I was fortunate enough to see her perform live, once, on her 1993 “What’s Love?” tour - kind of a U.S. comeback (even though it had been less than a decade since her actual you-couldn’t-dream-this-up comeback), capitalizing on the Angela Bassett-starring biopic of her story. [Side note: Bassett not winning the 1994 Best Actress Oscar for her performance as Turner will forever be the most egregious loss in Oscar history.] The tour’s setlist was fairly impeccable, most of what you’d want from her at that moment. Like Alfred, I was thrilled that “I Don’t Wanna Fight” had concurrently risen into the U.S. top 10 (becoming her last such hit) in a transitional top 40 landscape, even garnering heavy MTV rotation. Turner was in superb voice and, remarkably, exhibited even more energy than her pair of backup dancers, inevitably a good 30 years her junior, over the course of a two-hour show with myriad costume changes. She clearly loved live performance, and you could tell.
I don’t have much time for the records she made with her late ex-husband, preferring instead to focus on her career, the things that were truly, wholly hers. And again, much like on film, she could make anything her own.
At 1985’s Live Aid, on the biggest imaginable global stage, she strutted onstage after Mick Jagger’s famous utterance “Alright, where’s Tina?” She then proceeded to rip straight out of his hands a pair of songs (okay, 1.5) associated with Jagger, as she duetted with him on the Jacksons’ “State of Shock” (to which he’d contributed a duet vocal with Michael) and the Stones’ “It’s Only Rock And Roll.” Their performance, even with all of Mick’s Mick-isms (including a would-be “wardrobe malfunction” almost 20 years prior to you-know-what), is all Tina. I’m so glad that we have it for posterity, because it’s phenomenal.

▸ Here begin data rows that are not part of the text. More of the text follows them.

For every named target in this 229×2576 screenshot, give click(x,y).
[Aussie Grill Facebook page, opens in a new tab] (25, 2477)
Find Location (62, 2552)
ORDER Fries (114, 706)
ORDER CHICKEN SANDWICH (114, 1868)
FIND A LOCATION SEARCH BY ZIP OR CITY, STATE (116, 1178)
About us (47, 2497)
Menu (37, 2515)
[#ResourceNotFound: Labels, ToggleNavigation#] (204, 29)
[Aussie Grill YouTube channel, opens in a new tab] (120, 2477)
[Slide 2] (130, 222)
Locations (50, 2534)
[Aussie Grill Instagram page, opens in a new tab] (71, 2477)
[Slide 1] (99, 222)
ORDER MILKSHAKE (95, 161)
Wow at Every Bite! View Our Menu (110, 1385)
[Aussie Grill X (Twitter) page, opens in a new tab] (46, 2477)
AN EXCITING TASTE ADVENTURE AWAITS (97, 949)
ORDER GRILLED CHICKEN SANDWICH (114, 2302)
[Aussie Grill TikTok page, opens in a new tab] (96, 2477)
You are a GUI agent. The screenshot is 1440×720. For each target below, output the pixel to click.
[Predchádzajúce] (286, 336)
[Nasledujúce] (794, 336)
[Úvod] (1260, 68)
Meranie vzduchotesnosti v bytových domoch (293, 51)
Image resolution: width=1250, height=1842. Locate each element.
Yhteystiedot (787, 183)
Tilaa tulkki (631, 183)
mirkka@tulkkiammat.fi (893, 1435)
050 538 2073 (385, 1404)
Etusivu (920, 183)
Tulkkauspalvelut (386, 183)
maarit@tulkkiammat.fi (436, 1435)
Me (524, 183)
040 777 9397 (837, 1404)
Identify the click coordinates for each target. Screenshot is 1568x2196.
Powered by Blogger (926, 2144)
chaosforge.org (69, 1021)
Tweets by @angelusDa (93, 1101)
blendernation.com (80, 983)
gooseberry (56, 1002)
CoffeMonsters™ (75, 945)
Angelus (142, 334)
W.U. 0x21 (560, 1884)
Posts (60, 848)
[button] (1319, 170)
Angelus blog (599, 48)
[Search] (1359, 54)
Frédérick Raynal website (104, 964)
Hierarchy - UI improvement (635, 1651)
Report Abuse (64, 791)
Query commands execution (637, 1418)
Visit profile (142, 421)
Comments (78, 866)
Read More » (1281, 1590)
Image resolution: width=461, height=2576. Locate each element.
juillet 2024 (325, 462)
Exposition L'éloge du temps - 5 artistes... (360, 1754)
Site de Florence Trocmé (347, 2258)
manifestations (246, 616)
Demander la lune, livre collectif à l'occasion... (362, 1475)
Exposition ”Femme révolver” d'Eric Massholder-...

You know her career highlights. (And if you don’t, watch HBO’s great 2021 doc Tina, or for that matter just pull up a Turner playlist anywhere.) She doesn’t really require eulogization, because like Prince, like Bowie, like MJ, she will in fact live forever. Tina Turner was a legend and always will be, and true legends never really die. There’s never been a comeback as stunning as hers in 1984 (and I don’t think it’ll ever be topped), ever. I’m so glad that she got her flowers while still around to appreciate them: the immense fame and fortune, the rewriting of her own narrative (while she could never erase her ex-husband from the story, she did manage to push him into the shadows), the solo induction into the Rock & Roll Hall of Fame. And I’m most of all happy that she never stopped believing in herself, so that the world got to experience Turner at the peak of her powers through the ‘80s and ‘90s.
There aren’t many genuine icons in this world. Tina Turner was an icon. May she Rest in Power.